▶ Instructions
A - In the advice column below, the columnist agrees that love fading and returning is common. Explain in one to three sentences why the columnist still recommends solo counseling.
B - From the advice column below, write out everything from "By the way, please" down to "aren’t proud of.", word for word.
C - Answer these questions using the advice column below:
(i) How many years has the letter writer who is seeing a marriage counselor been married?
(ii) How many years has the commenter who compares love to the tides been married?
(iii) How much older than the second letter writer is her boyfriend?

▶ Selected text
════════
Adapted from a recent online discussion.
Husband and I (married 5 years, young kid) have had some issues and have been seeing a marriage counselor off and on over the past six months. The sessions are going well. However, there’s a pretty major thing I’ve been leaving out: I feel like I’ve fallen out of love with my husband and have felt this way for about a year now (so it’s not a fleeting thing). So we may be getting along better, but I don’t know that I want to (or should) stay married to him when I feel so . . . indifferent toward him. So, do I bring this up in counseling? How?
How Honest to Be?
With the counselor in a solo session. Don’t just assume it can’t be fixed without teasing out the difference(s) between now and five years ago. Good luck.
Re: Out of Love:
I think that is pretty normal. I look at love like the tides. It ebbs and flows with highs and lows. I’ve been married 23 years. Some days I ask myself, “Why did I get married?” and then my spouse does something or we do something together, and I tell myself, “Yes, that is why I married him.”
Thanks for this. I agree this is common and therefore a strong possibility, one worth holding onto as a point of reference, even a goal. Because it could be other things and because even if it’s just a tidal thing that can be heavy to leave unspoken, I still think solo counseling is a good idea. Some have pointed out that couples’ counselors often won’t see one party solo, in which case I think it’s worth pursuing the solo part with a different therapist. The marriage counselor can provide names, no doubt.
Either way, patience is important — to recall what brought them together, to dig into what has changed, then to see whether there’s a foundation to build on anew. The alternative is too heartbreaking to be anything but a last resort.
How do I decide when to be honest and when to spare feelings? I want to be honest with my boyfriend but am stumped when he asks if I have concerns about him long-term. The answer is that I do, but they are shallow and I can deal with them. He’s 10 years older than me, significantly overweight with no muscle strength. It would really hurt him if I mentioned these things, and I truly can overlook them.
But . . . why is he asking? Are you asking that of him?
If it’s just conversation, then you can say, “Of course I do — I have concerns about myself long-term. I’d be nuts not to. Why?” . . . then see where that takes you. But if he’s asking out of insecurity — be it about himself or about your relationship — then both the share-it-all route (hurting him) and the spare-feelings route (misleading him) have some major hazards.
So it comes down to, how freely can you speak with him, and how much more freely would you like to speak?
By the way, please don’t dismiss your concerns because you think they’re “shallow.” Treat any real concern as legitimate, even those you aren’t proud of.
════════
▶ Excerpted records
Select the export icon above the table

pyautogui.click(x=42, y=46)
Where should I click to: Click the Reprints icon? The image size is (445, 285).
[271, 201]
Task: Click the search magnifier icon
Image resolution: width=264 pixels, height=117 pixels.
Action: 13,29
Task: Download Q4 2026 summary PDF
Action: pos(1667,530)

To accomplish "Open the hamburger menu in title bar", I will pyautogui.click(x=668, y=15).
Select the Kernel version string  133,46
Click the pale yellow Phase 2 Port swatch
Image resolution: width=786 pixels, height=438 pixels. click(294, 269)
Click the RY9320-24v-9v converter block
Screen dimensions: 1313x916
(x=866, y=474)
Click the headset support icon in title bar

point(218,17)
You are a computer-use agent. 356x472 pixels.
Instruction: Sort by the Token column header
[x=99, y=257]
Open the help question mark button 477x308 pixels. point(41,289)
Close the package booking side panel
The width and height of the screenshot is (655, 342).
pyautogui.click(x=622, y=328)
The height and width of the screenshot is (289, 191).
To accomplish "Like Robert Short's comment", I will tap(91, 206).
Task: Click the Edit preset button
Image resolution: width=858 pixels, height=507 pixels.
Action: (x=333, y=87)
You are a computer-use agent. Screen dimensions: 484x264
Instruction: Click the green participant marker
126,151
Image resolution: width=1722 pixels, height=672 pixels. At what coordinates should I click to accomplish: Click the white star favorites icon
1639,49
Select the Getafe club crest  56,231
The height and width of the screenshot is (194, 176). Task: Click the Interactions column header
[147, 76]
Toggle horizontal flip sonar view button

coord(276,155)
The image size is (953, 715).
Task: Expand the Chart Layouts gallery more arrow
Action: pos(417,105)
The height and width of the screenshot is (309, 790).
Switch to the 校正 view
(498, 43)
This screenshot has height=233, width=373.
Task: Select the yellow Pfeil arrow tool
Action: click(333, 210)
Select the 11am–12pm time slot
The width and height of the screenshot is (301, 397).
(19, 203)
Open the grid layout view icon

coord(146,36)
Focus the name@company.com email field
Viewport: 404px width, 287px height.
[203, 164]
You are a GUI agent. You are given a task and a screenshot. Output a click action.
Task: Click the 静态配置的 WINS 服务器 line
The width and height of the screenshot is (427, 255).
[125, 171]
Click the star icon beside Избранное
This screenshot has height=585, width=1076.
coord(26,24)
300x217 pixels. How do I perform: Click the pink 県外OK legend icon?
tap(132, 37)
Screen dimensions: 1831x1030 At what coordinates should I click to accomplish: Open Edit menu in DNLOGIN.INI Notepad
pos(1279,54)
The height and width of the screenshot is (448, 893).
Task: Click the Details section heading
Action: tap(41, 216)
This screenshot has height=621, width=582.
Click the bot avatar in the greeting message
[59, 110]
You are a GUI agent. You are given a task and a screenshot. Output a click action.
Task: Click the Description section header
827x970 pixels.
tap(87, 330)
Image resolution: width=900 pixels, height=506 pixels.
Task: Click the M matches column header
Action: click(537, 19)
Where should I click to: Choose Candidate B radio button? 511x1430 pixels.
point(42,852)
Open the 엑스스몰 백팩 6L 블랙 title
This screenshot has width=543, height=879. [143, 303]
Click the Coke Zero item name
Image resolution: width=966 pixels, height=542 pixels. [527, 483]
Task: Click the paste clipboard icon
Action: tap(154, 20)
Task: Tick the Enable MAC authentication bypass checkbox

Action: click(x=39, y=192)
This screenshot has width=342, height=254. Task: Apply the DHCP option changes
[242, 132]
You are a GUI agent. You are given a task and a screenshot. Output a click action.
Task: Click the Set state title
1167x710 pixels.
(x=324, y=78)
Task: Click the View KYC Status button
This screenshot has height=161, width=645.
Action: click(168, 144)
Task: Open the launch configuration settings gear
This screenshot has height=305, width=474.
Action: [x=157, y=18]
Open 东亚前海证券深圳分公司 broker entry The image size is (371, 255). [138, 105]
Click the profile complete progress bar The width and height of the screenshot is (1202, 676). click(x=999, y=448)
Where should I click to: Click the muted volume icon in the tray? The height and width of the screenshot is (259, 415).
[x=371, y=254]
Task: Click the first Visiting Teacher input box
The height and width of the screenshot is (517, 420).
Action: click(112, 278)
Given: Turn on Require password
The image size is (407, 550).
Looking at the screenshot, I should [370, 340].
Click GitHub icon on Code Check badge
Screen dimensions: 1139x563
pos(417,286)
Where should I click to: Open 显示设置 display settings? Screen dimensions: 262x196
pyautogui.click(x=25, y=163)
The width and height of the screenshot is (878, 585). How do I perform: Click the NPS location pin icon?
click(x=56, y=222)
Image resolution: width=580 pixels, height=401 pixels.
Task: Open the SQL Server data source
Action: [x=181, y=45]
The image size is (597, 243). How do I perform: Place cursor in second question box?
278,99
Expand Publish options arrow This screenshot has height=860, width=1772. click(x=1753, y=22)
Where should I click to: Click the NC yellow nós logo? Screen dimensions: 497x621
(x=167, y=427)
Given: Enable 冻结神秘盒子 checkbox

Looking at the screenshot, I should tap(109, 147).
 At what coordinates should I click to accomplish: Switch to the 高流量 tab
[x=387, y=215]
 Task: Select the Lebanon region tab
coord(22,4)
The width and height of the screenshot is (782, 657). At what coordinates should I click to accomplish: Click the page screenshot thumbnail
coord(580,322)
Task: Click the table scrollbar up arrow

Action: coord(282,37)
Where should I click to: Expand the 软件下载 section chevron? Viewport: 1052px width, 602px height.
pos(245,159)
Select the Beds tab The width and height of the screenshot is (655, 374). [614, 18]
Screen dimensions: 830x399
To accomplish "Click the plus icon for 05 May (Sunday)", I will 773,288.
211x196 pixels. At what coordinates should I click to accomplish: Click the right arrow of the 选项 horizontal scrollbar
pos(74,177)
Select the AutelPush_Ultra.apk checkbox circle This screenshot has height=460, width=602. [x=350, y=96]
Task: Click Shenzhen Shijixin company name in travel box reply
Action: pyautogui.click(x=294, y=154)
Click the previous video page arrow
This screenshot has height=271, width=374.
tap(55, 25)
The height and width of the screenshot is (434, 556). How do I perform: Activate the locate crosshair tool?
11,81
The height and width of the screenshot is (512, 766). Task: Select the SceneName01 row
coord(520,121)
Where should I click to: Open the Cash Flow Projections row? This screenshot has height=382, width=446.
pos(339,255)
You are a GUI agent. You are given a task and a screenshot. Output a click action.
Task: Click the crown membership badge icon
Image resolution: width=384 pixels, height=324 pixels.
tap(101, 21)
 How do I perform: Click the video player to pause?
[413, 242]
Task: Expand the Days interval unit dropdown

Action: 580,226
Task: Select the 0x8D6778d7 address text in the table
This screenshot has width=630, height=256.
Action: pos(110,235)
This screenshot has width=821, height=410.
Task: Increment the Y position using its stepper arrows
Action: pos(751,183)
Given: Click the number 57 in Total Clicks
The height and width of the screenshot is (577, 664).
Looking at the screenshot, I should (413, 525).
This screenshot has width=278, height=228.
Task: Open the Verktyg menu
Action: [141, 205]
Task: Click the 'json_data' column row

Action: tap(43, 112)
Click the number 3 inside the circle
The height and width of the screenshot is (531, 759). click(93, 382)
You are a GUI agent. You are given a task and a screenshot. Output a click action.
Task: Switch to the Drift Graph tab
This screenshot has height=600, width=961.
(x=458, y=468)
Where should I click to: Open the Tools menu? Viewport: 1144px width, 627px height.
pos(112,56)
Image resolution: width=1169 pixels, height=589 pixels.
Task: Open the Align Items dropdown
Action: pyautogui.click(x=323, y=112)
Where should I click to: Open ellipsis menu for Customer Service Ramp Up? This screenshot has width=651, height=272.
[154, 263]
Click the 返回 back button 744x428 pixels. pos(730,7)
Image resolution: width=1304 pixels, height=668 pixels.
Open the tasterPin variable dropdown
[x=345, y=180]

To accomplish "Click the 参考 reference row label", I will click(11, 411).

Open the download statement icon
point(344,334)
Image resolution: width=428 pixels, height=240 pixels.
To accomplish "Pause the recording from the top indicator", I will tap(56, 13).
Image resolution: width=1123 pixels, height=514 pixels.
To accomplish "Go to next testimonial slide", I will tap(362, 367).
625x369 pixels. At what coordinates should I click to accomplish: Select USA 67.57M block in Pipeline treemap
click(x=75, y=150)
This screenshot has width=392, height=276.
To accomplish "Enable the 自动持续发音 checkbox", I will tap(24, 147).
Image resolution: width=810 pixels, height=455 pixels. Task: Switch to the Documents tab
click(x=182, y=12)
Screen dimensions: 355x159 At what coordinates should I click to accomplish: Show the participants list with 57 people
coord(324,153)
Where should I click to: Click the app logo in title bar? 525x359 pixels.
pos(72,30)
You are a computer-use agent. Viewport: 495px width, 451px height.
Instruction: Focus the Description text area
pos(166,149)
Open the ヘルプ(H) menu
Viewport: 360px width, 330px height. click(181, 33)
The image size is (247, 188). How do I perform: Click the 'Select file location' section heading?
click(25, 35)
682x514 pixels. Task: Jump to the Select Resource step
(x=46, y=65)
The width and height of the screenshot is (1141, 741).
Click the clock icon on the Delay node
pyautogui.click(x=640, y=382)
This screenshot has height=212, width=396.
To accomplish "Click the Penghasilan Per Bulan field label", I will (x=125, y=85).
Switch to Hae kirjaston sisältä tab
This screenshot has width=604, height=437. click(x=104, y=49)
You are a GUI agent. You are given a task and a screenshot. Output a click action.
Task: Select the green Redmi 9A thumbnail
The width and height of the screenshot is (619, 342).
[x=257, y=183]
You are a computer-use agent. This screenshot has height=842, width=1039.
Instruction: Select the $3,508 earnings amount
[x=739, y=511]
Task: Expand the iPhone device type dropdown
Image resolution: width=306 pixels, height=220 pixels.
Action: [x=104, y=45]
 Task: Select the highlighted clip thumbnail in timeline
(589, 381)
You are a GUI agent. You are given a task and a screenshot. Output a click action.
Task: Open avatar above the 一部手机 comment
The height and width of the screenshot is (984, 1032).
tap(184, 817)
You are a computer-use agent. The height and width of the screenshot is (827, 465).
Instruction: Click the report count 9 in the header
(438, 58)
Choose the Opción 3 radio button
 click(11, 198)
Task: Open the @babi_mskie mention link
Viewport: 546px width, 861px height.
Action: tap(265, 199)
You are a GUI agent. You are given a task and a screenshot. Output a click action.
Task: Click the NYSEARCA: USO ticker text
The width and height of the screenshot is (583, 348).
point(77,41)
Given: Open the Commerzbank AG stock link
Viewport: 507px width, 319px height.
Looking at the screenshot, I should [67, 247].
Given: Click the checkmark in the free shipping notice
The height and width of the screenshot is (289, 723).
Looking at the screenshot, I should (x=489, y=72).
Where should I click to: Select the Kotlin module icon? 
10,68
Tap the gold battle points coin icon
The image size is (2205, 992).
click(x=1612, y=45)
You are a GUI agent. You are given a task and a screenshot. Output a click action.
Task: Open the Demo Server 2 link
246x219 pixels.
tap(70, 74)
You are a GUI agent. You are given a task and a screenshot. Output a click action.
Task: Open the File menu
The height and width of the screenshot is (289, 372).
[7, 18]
════════
▶ Activity answers
A - The feeling could come from other causes. Even if it is only a normal ebb, it can be heavy to leave unspoken. So the columnist still thinks talking it through in a solo session is a good idea.

B -
By the way, please don’t dismiss your concerns because you think they’re “shallow.” Treat any real concern as legitimate, even those you aren’t proud of.

C -
(i) Five years.
(ii) 23 years.
(iii) 10 years.